Weekly Round-Up, 8-19-17

Bon weekend, Corelings! We hope these last few weeks of summer break are treating you well. Now onto the links:

  • ICYMI: The Core minor is now live. This is BIG, folks.
  • A solar eclipse is scheduled for this Monday, August 21. If you are currently in Boston, the best time to witness the event (taking care not to burn your eyeballs) is between the hours of 1:30 PM and 4 PM.

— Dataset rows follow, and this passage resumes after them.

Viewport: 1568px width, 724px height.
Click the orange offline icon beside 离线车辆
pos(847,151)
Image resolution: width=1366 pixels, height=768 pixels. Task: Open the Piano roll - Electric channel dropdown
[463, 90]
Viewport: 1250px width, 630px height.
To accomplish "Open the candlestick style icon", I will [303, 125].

  • Mark Twain once wrote a book asking Is Shakespeare Dead?, in which he basically insinuated that Shakespeare did not, in fact, write his own plays. Joe Falocco, author of Is Mark Twain Dead?, speculates that Twain was butthurt that he could not hang with/be Shakespeare. Sounds reasonable.
Is Shakespeare dead?  We may never know.

Is Shakespeare dead? We may never know. Shakespeare by John Taylor, 1610. (Via Wikimedia Commons)

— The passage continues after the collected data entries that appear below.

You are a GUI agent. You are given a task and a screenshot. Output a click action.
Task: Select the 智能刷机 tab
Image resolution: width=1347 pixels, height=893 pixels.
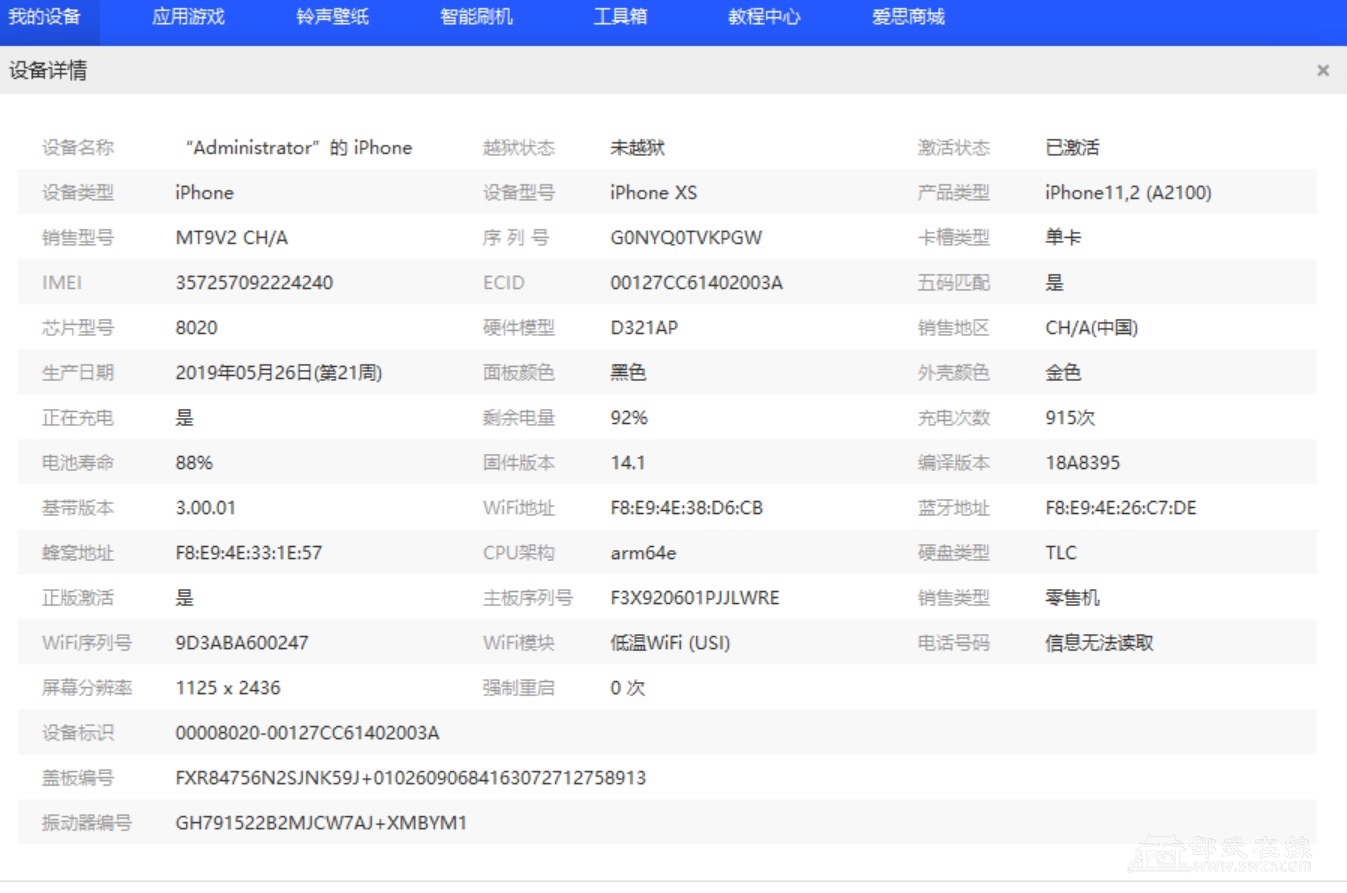[476, 17]
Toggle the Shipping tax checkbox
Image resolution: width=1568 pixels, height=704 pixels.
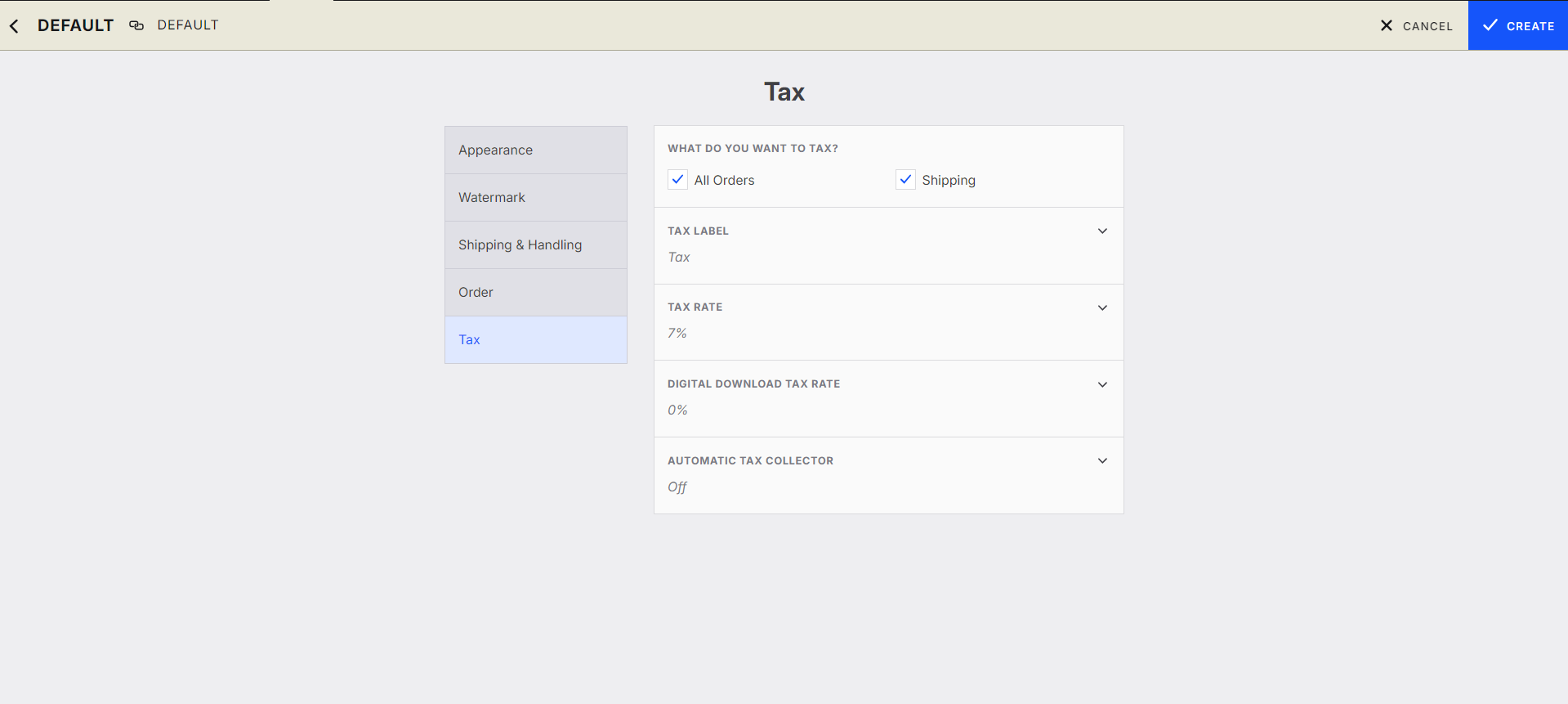tap(905, 180)
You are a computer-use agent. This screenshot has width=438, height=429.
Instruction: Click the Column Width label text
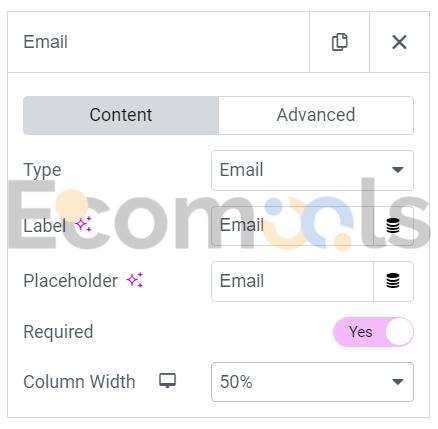pyautogui.click(x=79, y=382)
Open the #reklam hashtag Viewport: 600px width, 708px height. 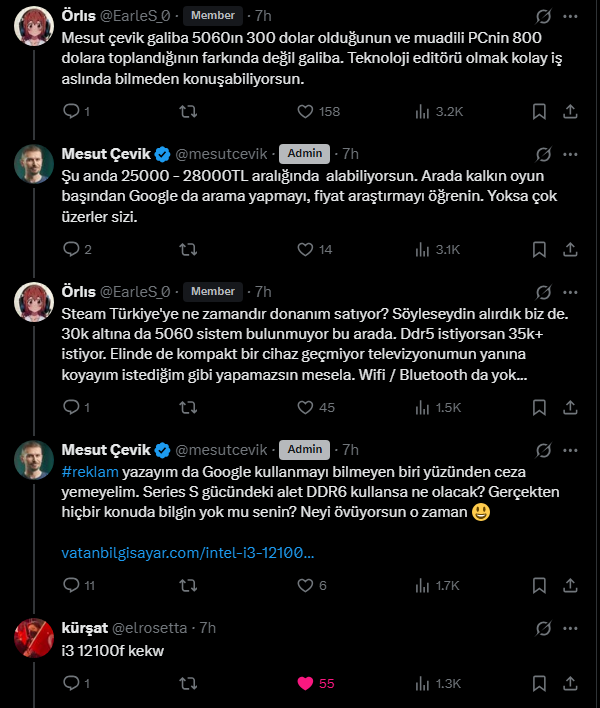click(90, 472)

  • Young Marx, sequel to The Young Pope a play regarding Karl Marx’s time in Soho, is coming soon to the recently opened Bridge Theatre in London. Meanwhile, in Manchester, fans of communism’s favorite drinking buddies Marx and Engels will be sorry to hear that the pub that housed–allegedly–discussions of “communist revolution” is now “closed until further notice.
  • Graphic novel Heretics! by Steven and Ben Nadler, published by Princeton University Press (and going for the princely sum of $44.99), illustrates “The Wondrous (and Dangerous) Beginnings of Modern Philosophy,” a tale that includes familiar characters like Hobbes, Spinoza, Galileo, Descartes, and Newton.

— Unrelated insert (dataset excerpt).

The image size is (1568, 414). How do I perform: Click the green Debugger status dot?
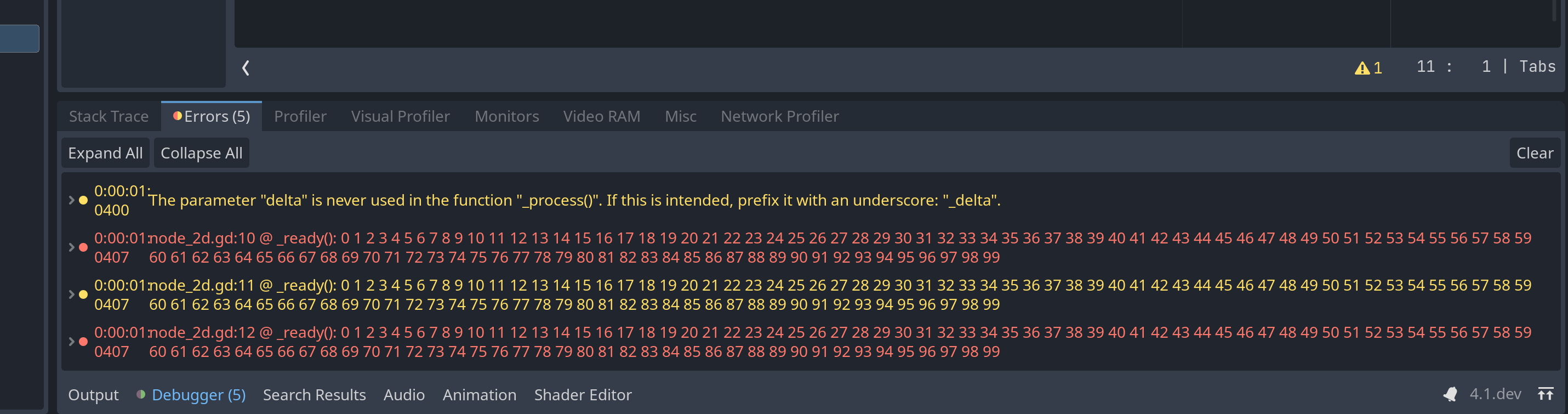click(x=141, y=394)
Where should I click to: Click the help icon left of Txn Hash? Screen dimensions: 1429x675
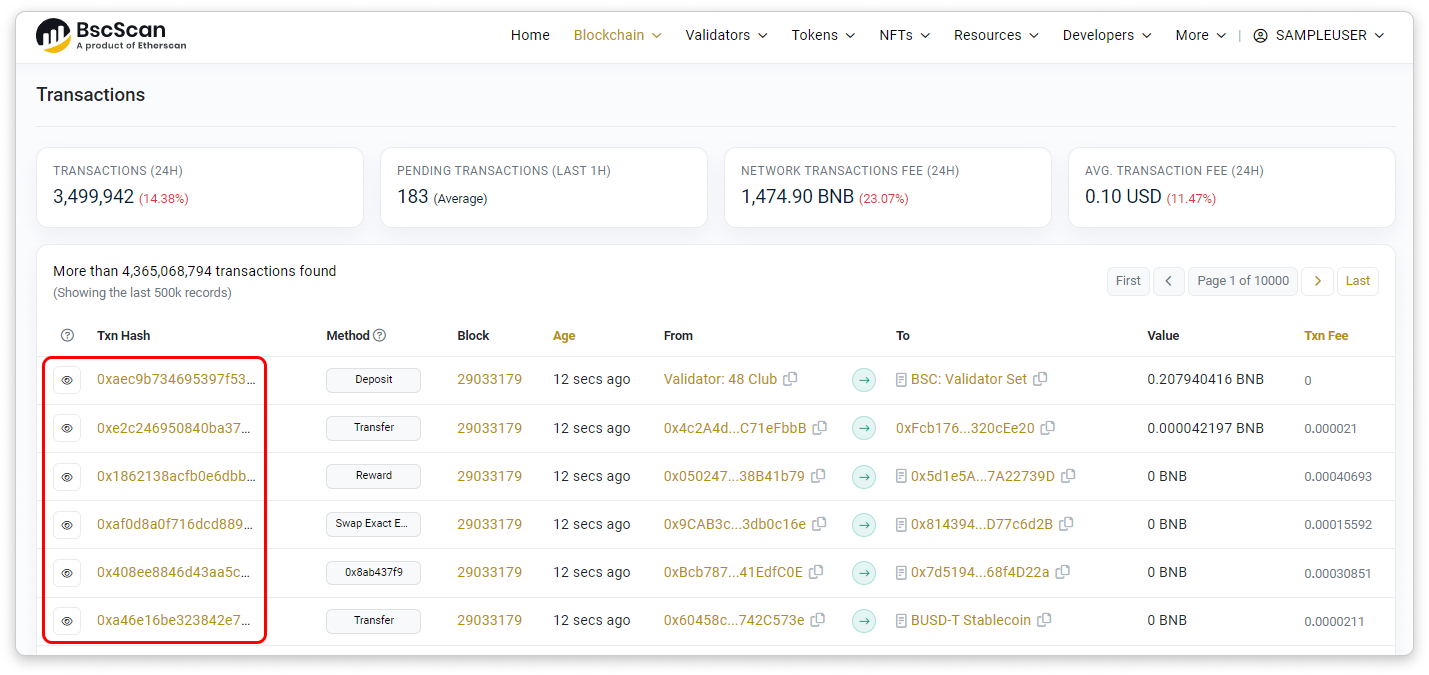(x=67, y=336)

  • Wilde About Whitman, the master’s thesis-turned-play by playwright/librettist/performance artist David Simpatico, details the meeting of Whitman fanatic Oscar Wilde and his idol in an event tinto the beginning of Wilde’s career and the end of Whitman’s. It will be read tonight by A Howl of Playwrights at the Bridge Street Theatre in Catskill, New York.